We provide the implementation of a novel algorithm, under the folder OptimalMis.

Full install (tested on Dynamite)

conda env create -f environment.yml
pip install requirements.txt --no-cache-dir
pip install -e .

Usage

The scripts accept a large number of optional command-line arguments.
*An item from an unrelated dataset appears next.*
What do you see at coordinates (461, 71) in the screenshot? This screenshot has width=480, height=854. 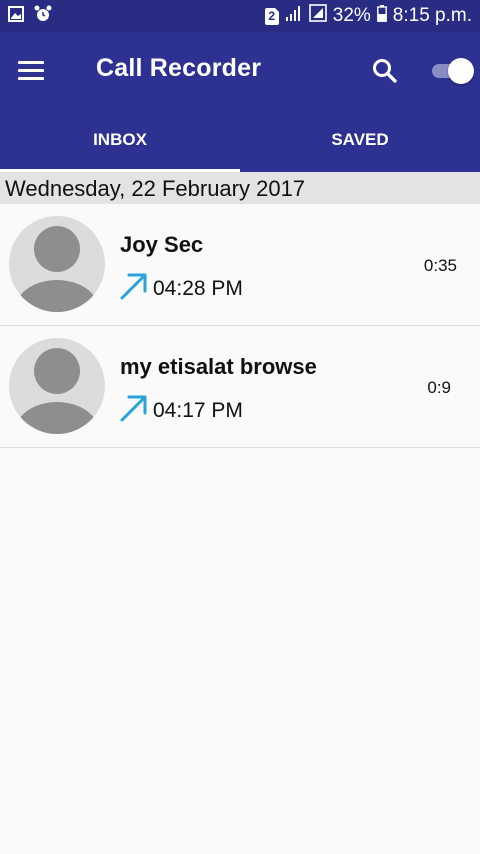 I see `toggle-thumb` at bounding box center [461, 71].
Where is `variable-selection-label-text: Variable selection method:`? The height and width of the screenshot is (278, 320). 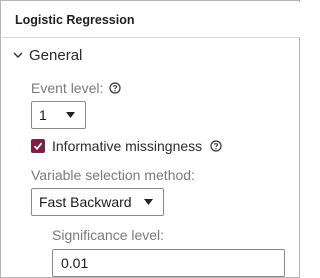 variable-selection-label-text: Variable selection method: is located at coordinates (113, 175).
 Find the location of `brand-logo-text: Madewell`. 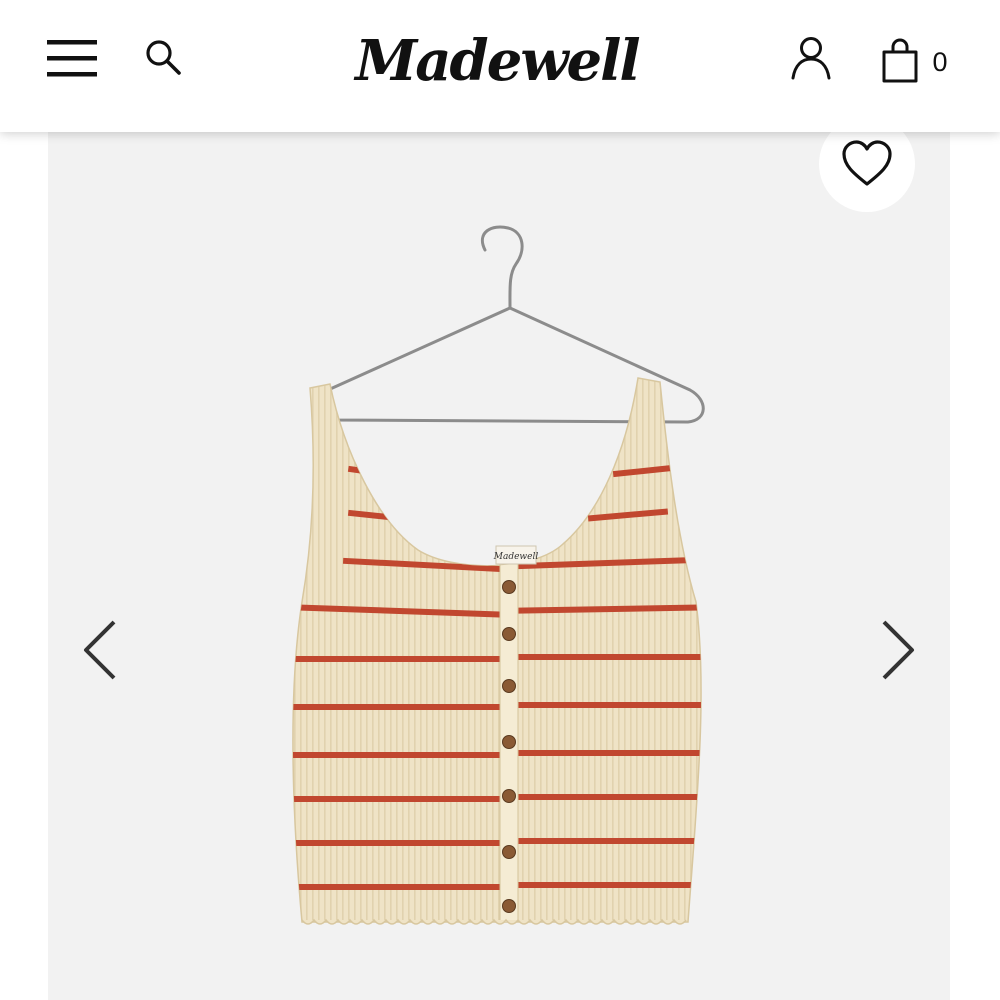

Typical usage is:

python3 run.py --env [env name] --seed [random seed] --max_iters [iters number] --policy [linear] --policy_init [zeros] --variance_init [variance value] --shift_return [True | False] --constant_step_size [step size value] --inner [inner ites] --capacity [capacity] --max_offline_iters [offline iters] --penalization [True | False] --delta [delta value]

For example, to run a PO2PE experiment on the cartpole environment:

python3 baselines/optimalMis/run.py --env rllab.cartpole --seed 0 --max_iters 500 --policy 'linear' --policy_init 'zeros' --capacity 1 --inner 1  --variance_init -1 --constant_step_size 1 --max_offline_iters 10 --penalization True --delta 0.75

To compare the previous results with POIS:

python3 baselines/pois/run.py --env rllab.cartpole --seed 0 --max_iters 500 --policy 'linear' --policy_init 'zeros' --variance_init -1 --delta 0.4

To compare the previous results with TRPO:

python3 baselines/trpo_mpi/run.py --env rllab.cartpole --seed 0 --num_episodes 100 --max_iters 500 --policy 'linear' --policy_init 'zeros' --variance_init -1 --max_kl 0.01

The results are saved in csv and tensorboard formats under the ./logs directory.